Some entities have attempted to eliminate the need for a rail yard or terminal by developing a conventional mobile platform to hold equipment necessary for unloading a railroad tank car. To unload a railroad tank car using a conventional mobile platform, a user could move the mobile platform into a position near the railroad tank car. The equipment necessary to unload the railroad tank car could then be unloaded off of a transport platform and assembled on the conventional mobile platform. Once the unloading process is completed, the equipment can be dismantled and loaded back onto the transport platform and the conventional mobile platform can be towed away.
While the mobile platform may be an improvement both in cost and time consumed in unloading railroad tank cars it still has several drawbacks. First, the mobile platform usually requires A/C power to operate. This means that the conventional mobile platform can never be used in rural areas devoid of electrical hook-ups. Second, if a user wants to take the mobile platform on a road or highway, the unloading equipment usually is dismantled from the mobile platform and placed on a transport platform attached to a vehicle for transport. Thus, extra time can be consumed in building and dismantling the mobile platform at each unloading site. Therefore, the mobile platform cannot be characterized as completely portable.

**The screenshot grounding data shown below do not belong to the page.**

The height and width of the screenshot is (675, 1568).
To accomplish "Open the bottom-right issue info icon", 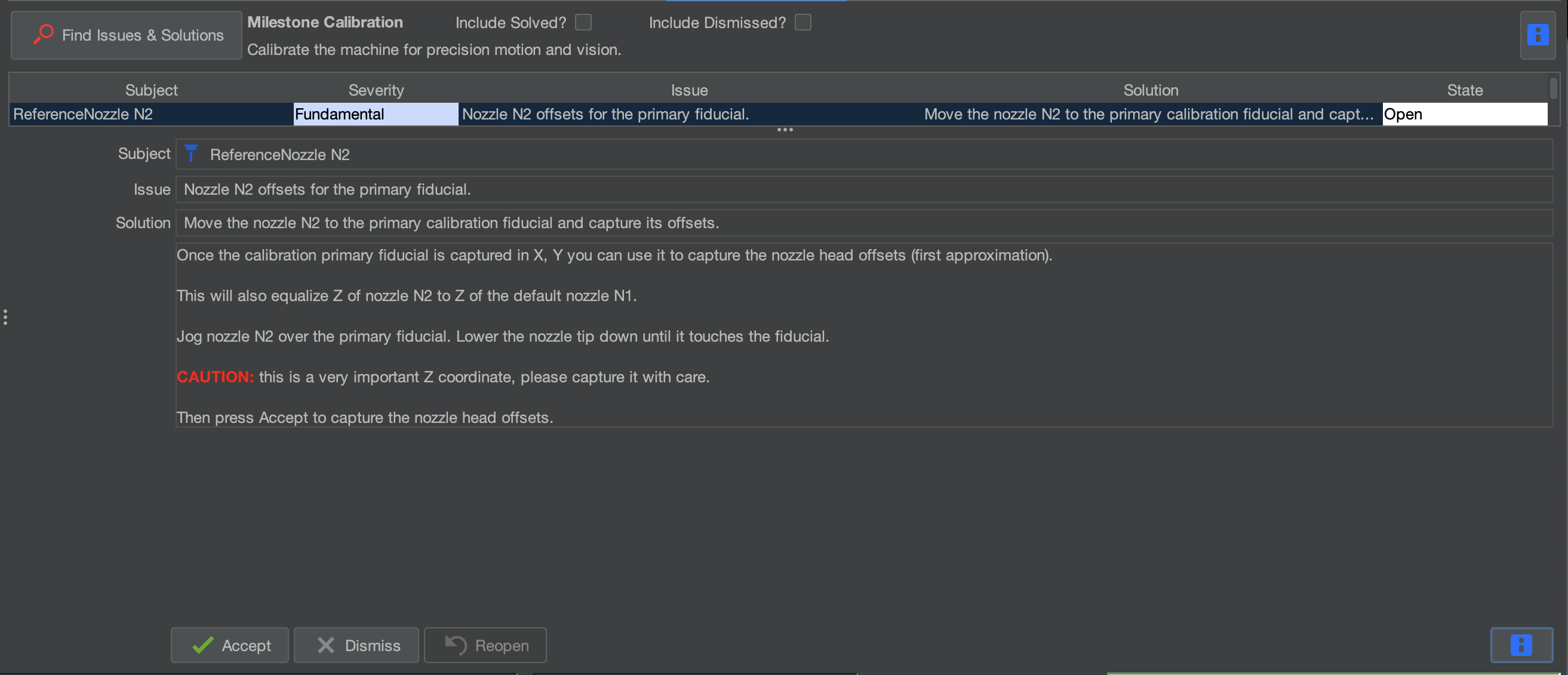I will pyautogui.click(x=1521, y=645).
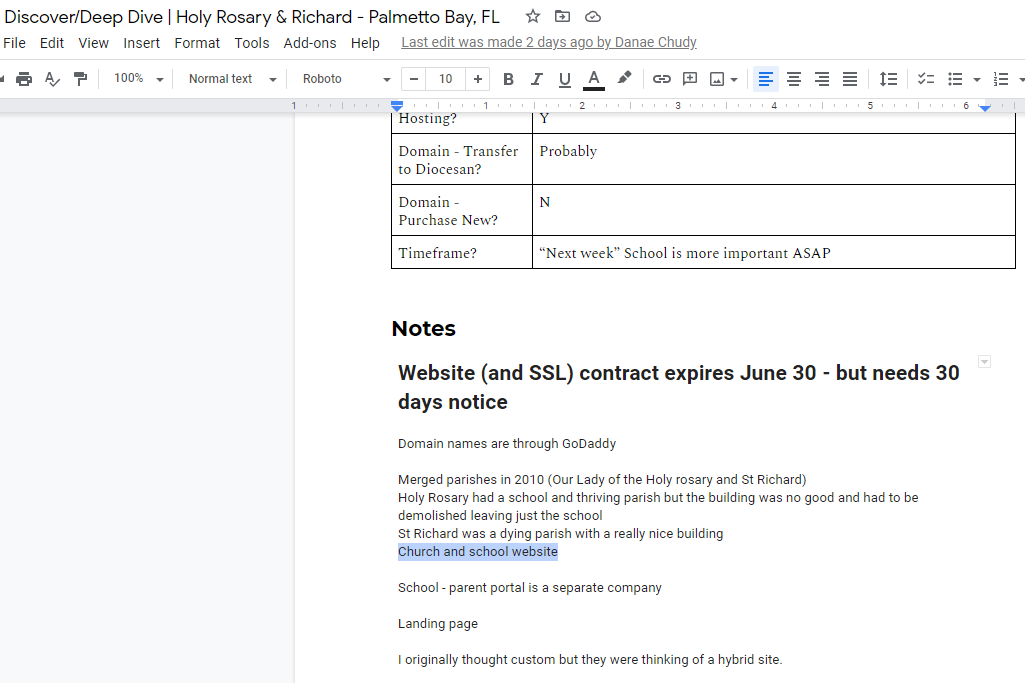Screen dimensions: 1025x683
Task: Open the Roboto font dropdown
Action: tap(346, 79)
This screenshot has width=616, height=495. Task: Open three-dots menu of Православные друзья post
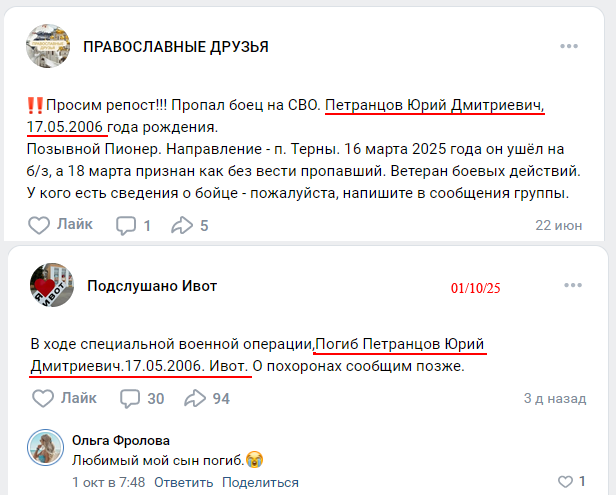pyautogui.click(x=569, y=47)
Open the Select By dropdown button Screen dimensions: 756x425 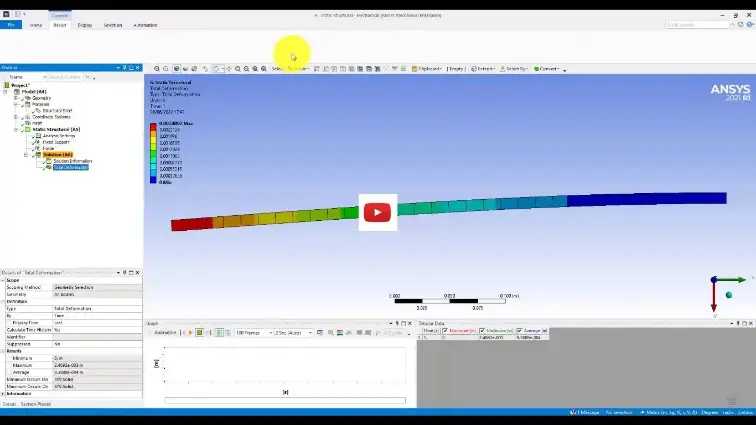click(518, 69)
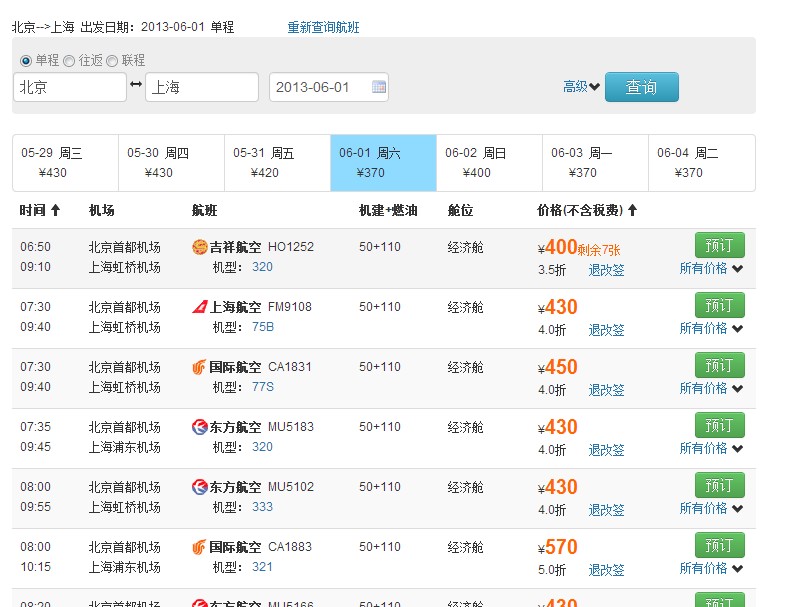Click the Shanghai Airlines logo for FM9108
Image resolution: width=798 pixels, height=607 pixels.
tap(200, 307)
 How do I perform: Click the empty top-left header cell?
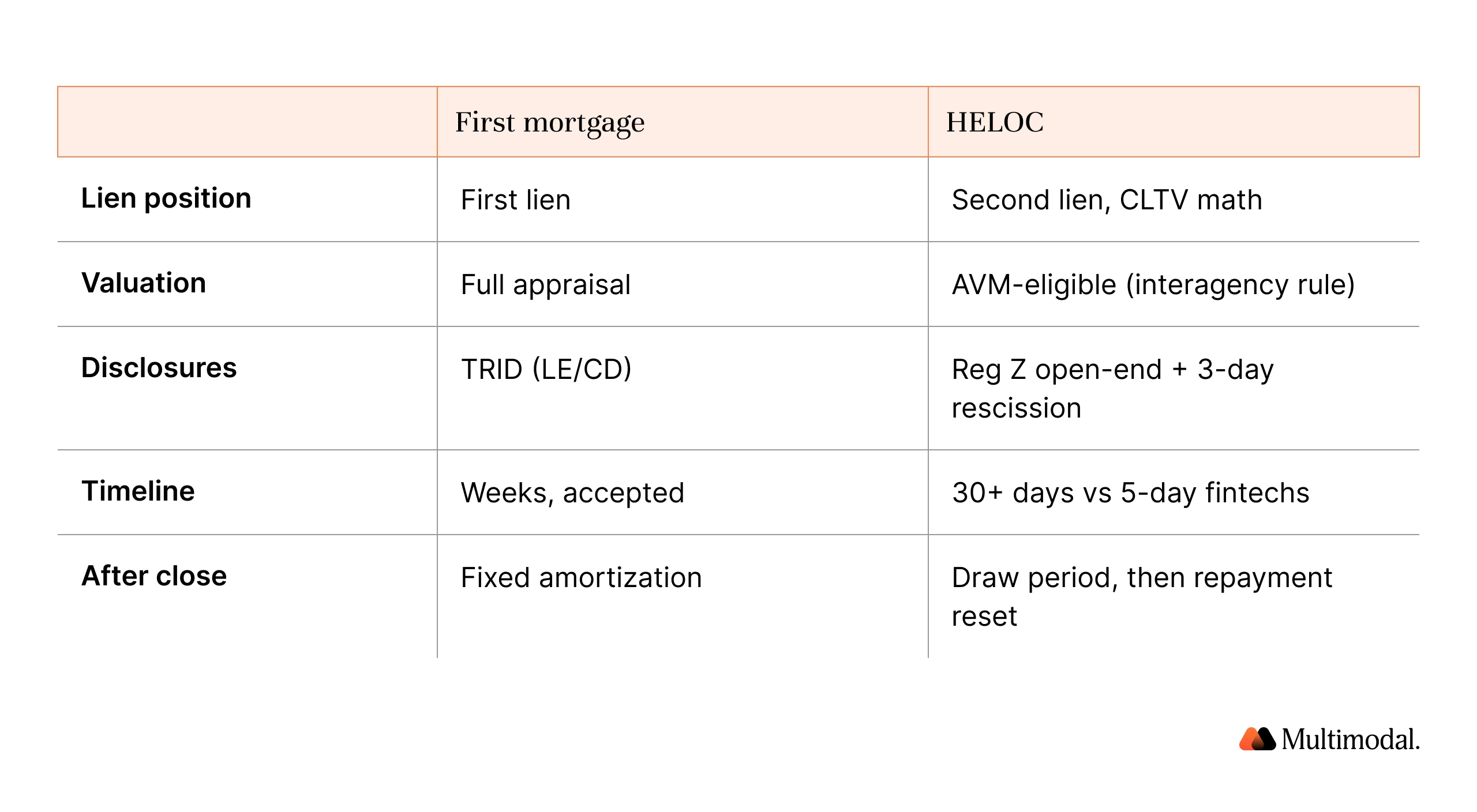248,122
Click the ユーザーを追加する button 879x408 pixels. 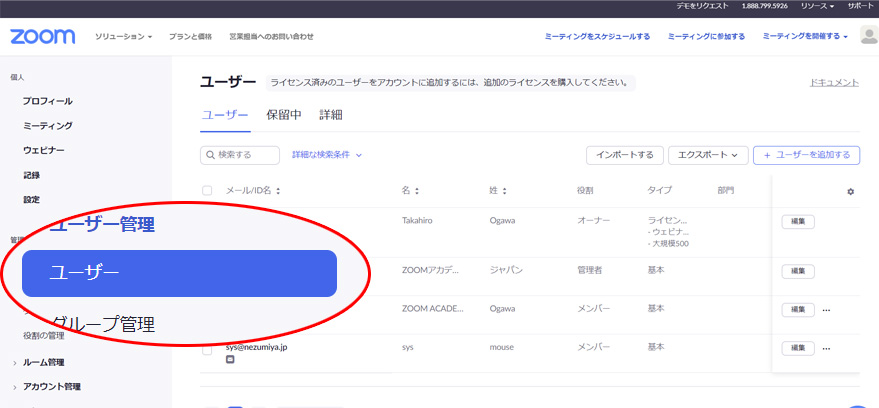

In view of the foregoing, there is a need for a portable liquid material transfer unit that can access rail cars of differing heights, can be moved to any area accessible by motorized vehicles, and can quickly and easily be prepared for transport on a road or highway after use.
The present invention overcomes the deficiencies of conventional railroad material transfer stations and newer mobile material transfer platforms by providing a completely portable material transfer unit that can be moved to any area accessible by motorized vehicles. The material transfer unit is characterized as portable because the material transfer unit typically does not require A/C power to operate, but instead can derive its power to transfer material from the rail tank cars from a gasoline or diesel engine that can be supplied from a fuel tank on the material transfer unit. Furthermore, re-positioning of a tank car access platform, that can be slidably adjusted and vertically adjusted, is all that is typically needed to make the material transfer unit ready for the highway.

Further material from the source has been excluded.